To predict what Android phones will look like in 2026, I'm not looking at last year's phones. I'm looking at the best phones of 2024. Typically the development cycle for phones is 18 months, so this year's new phones will be based on the best phone of the second half of 2024 – iPhone 16 pro. This iPhone brought us a major innovation from Appleand I hope this year Android finally steals the huge feature that Apple screwed up.

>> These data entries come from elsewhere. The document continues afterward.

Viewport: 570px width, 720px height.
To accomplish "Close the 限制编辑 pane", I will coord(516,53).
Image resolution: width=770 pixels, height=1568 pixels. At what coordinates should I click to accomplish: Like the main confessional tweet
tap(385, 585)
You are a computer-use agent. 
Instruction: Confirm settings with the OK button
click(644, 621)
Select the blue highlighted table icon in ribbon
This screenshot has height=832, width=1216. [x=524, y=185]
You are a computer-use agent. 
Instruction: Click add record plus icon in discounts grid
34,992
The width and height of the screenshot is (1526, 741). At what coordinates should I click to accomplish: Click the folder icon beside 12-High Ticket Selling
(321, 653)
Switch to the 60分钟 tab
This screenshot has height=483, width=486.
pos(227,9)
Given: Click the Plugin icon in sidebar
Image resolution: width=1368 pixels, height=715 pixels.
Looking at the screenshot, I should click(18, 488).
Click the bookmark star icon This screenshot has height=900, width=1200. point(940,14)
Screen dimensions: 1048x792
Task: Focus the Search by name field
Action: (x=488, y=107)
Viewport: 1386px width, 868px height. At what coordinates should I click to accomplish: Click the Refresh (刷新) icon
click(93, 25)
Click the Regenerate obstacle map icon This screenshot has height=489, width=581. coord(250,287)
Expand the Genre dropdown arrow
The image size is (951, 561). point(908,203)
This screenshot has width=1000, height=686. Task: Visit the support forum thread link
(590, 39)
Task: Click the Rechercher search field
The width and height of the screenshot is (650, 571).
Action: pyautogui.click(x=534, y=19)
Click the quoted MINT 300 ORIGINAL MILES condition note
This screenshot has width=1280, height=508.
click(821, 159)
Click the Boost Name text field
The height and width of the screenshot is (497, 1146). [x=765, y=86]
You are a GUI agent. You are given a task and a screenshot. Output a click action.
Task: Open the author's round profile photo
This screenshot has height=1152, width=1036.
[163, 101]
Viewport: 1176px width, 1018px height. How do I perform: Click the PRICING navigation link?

The iPhone doesn't change often, so adding or removing a button is important. Major iPhone redesigns usually occur at least five years apart. iPhone 4 improved the design. iPhone x (ten) finally removed the Home button. Then iPhone 15 pro changed the mute switch to an action button.
None of these changes excited me as much as the 2024 rumors. The iPhone 16 Pro now has a camera control feature. I've been hoping for a proper camera button on my phone for years—decades, even. I'm sure the right shutter button will help improve your phone photography.
Unfortunately, what Apple gave us in 2024 did not live up to my expectations. Camera control is a failure. I never use it, not on purpose. I accidentally press it every day. If it worked the way I hoped, I would use it often, but Apple failed to create a proper shutter button.
Here's How the Camera Control Button Would Work If Apple Did It Right
When you use a real camera, the shutter button works like this: First, you hold the button halfway until you feel a little resistance. Pressing the button halfway forces the camera to focus. Then you squeeze the remaining part to take the photo.
This is exactly how the Apple camera control button is supposed to work. It doesn't, so you don't get the biggest benefit of the shutter button: stability.
Hands move and shake. Cameras take photos in a tiny fraction of a second – 1/30th of a second is relative slow camera shutter speed – so slight movement is not noticeable. Pressing the camera button moves your phone significantly.
Instead of a shutter button, we get… zoom controls? On an iPhone?!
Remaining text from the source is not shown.